== TASK INSTRUCTIONS ==
(a) Reproduce the passage of the Jalalabad deployment update that starts with "Operational planning with" and goes on through "4th Infantry Division).".
(b) Write the next part of the soldier's Jalalabad deployment update, picking up after its final sentence.

The sun has had a tough time in burning off the haze that has sat over Jalalabad City over the past two days. The haze acts as a reminder of the kind of war we find ourselves in; clear lines of black and white or right and wrong are often difficult to distinguish in a protracted war.First Lt. Andrew Plucker is deployed to Afghanistan. He is not an Army spokesman, and his updates from the field are written from his personal perspective as a soldier.
Those otherwise clear lines are smeared by a haze of uncertainty that sits upon this war that is currently in the beginning stages of its ninth year.
After another week, the highs and lows of stress have been felt once again, yet I find my spirits at a relatively high level.
At best, I can define the week as a week of planning with both the Afghan National Army and our little team that continues to be comprised of a conglomeration of folks: Air Force, Regular Army, Marines, National Guard, and Reservists.
Operational planning with the Afghans, I had a contractor tell me one time, "is like trying to push a wet noodle up a hill." Quite often, this is certainly the case; however, this is not because they lack they capability or the intellect to plan.
On the contrary, I have found that the foundation of some of their problems is the fact they do not trust one another, therefore inhibiting the sharing of information and the necessary planning for large-scale operations.
I was pleased to take Major Rahmdil, the Afghan officer I work with to meet with a couple of the brigade staff officers of Task Force Mountain Warrior (4th Infantry Brigade Combat Team, 4th Infantry Division).

== STORED DATA ==

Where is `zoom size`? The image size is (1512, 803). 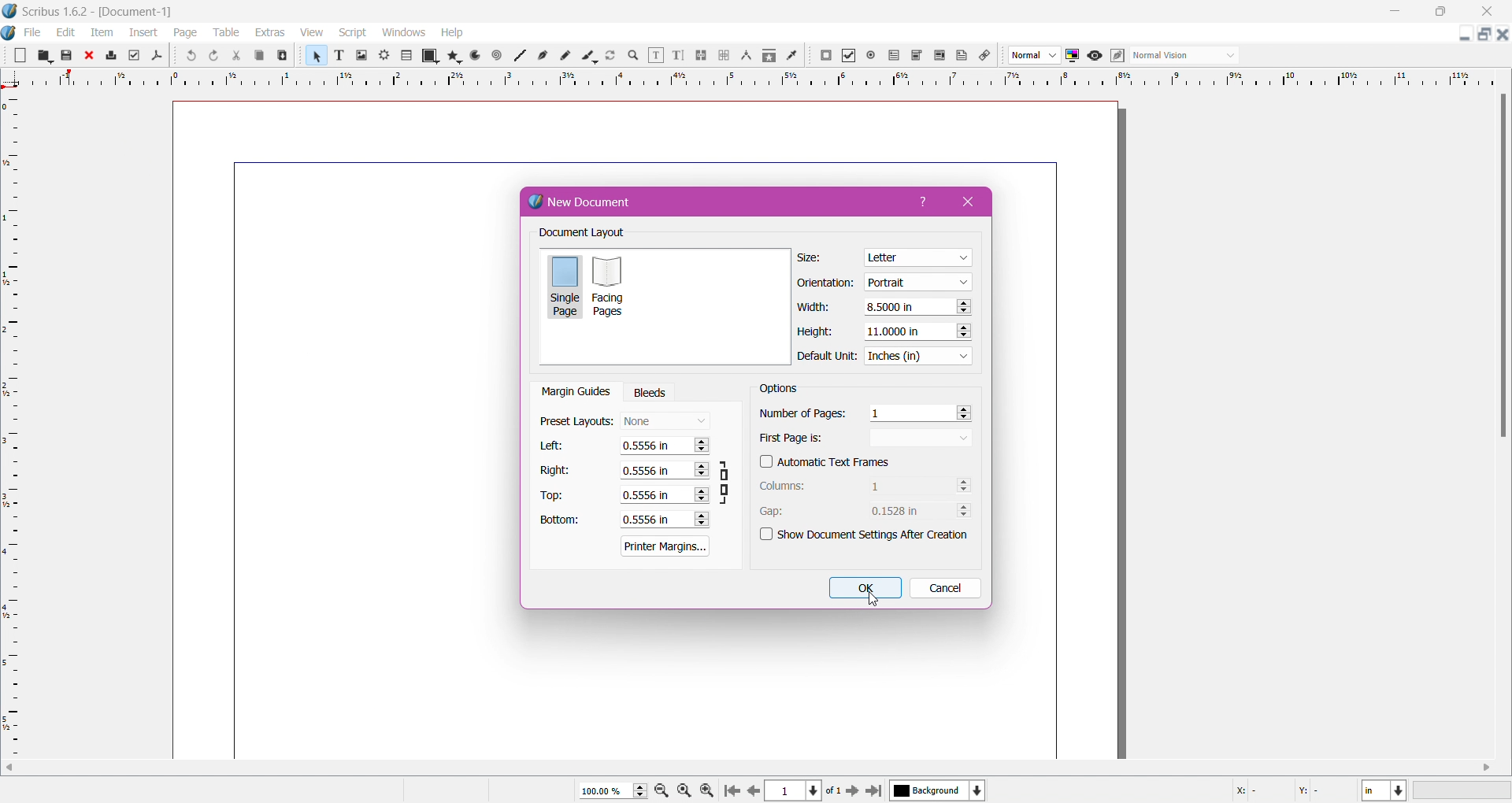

== TASK-BY-TASK OUTPUTS ==
(a)
Operational planning with the Afghans, I had a contractor tell me one time, "is like trying to push a wet noodle up a hill." Quite often, this is certainly the case; however, this is not because they lack they capability or the intellect to plan.
On the contrary, I have found that the foundation of some of their problems is the fact they do not trust one another, therefore inhibiting the sharing of information and the necessary planning for large-scale operations.
I was pleased to take Major Rahmdil, the Afghan officer I work with to meet with a couple of the brigade staff officers of Task Force Mountain Warrior (4th Infantry Brigade Combat Team, 4th Infantry Division).

(b)
I was a little uncertain as to how the meeting would unfold being how neither of these officers had really spent a lot of time with the Afghan officers. Their meeting, however, went better than I thought it would go.
Maj. Rahmdil was very well versed in his discussion and impressed me by how much he shared about what he knew regarding the topic in question. I left the meeting satisfied with the progress that was made in this partnership of Afghan and Coalition forces.
Attacks continue to be prevalent in this region, although they have slowed down. While winding down the day earlier in the week, we heard several explosions that appeared to come from somewhere in the city.
The initial report was that it was a gas line that erupted, but being how there are no gas lines within the city, we knew this probably was not the case.
As it turned out, a bomb had been placed somewhere near the National Directorate of Security headquarters here in Jalalabad.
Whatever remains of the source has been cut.